Ein Lehrer vom Adalbert-Stifter-Gymnasium in Passau berichtet, wie eine Mutter zwei Stunden lang lamentiert habe, dass ihr hochbegabtes Kind nicht als hochbegabt anerkannt werde. "Ja", sagt Jonas, "das Solo der Mutter, das wird eine gute Szene - nur nicht zwei Stunden lang." Oder die Sache mit den ausgeprägten Persönlichkeiten unter den Schülern. "Was heißt hier Schüler?", fragt Claudia Zenk. "Die Eltern!" Sie kam in ihre Klasse. Zwei Achtjährige schlugen sich. Sie ging dazwischen.
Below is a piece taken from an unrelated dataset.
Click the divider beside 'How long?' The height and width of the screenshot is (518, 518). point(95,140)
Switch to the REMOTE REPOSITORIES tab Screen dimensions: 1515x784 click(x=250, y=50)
Später wollte sie mit den Eltern reden, dass sie ihren Kindern doch ins Gewissen reden sollen. Die sagten: "Sie sehen doch, unser Kind hat Führungsqualitäten. Wir erwarten, dass sie es dann auch entsprechend fördern." Wie will man da noch satirisch überspitzen?

"Ich erfahre hier so viel aus Ihrer Welt", sagt Jonas. Es ist eine Welt, die zur Realsatire gerinnt, je mehr die Lehrer berichten. Wie sich die Schulen vermarkten müssen, um Schüler zu gewinnen. "Demnächst werden wir noch die Schüler persönlich an der Haustür abholen", sagt eine Lehrerin. "Zum G 8 haben wir die sowieso mit der Sänfte getragen", wirft ein anderer ein. "Am Ende müssen Sie noch eine Abiturfahrt nach China bieten", will Jonas überspitzen. ""Wieso ist das Satire?", fragt ein Lehrer. "Das machen wir doch schon."